Hi GH, Thank you so much for this fantastic post. You are right
Quote: What I mean is that you are losing patience and I think it is possibly making certain things seem more important than they might otherwise be. I KNOW trust and honesty are important to you but you knew going into this that those were things, along with physical affection, romance and emotional support, that you would NOT get from H until this was over.

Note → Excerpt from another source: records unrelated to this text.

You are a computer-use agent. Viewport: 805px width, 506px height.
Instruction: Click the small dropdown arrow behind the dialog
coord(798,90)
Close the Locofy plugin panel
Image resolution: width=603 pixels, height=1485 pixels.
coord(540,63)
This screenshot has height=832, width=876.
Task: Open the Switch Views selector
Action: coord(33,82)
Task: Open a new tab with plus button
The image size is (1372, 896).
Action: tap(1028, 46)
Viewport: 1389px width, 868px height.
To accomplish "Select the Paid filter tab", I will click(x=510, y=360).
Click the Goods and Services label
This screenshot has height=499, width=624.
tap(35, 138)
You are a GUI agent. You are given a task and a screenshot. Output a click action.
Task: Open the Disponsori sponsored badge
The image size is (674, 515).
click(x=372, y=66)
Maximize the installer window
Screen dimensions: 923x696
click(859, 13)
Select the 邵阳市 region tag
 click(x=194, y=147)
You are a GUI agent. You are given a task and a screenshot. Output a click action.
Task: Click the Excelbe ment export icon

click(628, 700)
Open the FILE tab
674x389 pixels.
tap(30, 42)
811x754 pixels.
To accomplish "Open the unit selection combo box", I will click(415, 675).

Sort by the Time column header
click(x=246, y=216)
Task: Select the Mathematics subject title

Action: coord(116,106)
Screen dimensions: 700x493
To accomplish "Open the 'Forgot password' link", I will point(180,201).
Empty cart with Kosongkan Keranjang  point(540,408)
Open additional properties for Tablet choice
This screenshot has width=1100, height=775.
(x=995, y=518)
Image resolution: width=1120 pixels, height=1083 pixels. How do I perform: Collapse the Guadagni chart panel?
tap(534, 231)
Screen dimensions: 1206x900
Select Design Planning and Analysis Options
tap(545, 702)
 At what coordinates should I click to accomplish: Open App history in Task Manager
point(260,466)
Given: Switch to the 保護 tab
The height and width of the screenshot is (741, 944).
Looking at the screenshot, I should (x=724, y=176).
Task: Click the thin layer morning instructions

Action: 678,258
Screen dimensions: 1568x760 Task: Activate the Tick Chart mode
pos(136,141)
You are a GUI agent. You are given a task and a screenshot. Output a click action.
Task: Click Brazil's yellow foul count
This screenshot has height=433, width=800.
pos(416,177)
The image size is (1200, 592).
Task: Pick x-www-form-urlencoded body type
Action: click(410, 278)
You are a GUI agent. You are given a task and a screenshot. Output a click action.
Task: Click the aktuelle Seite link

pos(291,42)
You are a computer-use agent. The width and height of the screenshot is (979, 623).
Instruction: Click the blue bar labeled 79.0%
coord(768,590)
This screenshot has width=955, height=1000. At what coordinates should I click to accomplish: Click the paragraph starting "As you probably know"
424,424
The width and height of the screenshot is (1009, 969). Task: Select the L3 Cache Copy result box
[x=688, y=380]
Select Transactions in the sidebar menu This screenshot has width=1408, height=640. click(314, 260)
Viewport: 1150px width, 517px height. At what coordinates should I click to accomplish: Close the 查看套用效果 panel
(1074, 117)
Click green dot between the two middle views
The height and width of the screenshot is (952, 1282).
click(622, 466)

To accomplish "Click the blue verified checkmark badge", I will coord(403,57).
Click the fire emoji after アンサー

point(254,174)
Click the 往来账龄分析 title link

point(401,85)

I claim periodic amnesia from the reality that I will not get my needs met right now Thank goodness I have you around to remind me what I signed up for. I do remember. I think I just want to forget sometimes when it gets hard
I think I regularly forget also that I am not in a R with him. He looks like my H, sounds like my H, but just doesn't act like my H in a lot of ways. It REALLY reminds me of when I was caring for my mom who had Alzheimer's. It looked like her, and every once in a while I would see glimpses. The good thing about my H is there is hope it COULD get better. It is possible that one day he will remember me again, or even more likely, rmember himself again. You are so right, GH, I am just being impatient. I wish the time was now.
Quote: The last thing I can say, is that yes, detachment IS the only answer and I don't agree that it's dishonest or anything of the sort. What you are saying when you detach is that "I love you but I am not going to allow my emotions or actions to be dictated by YOUR emotions or actions. I still care but I no longer will be affected by you. I will no longer react to you."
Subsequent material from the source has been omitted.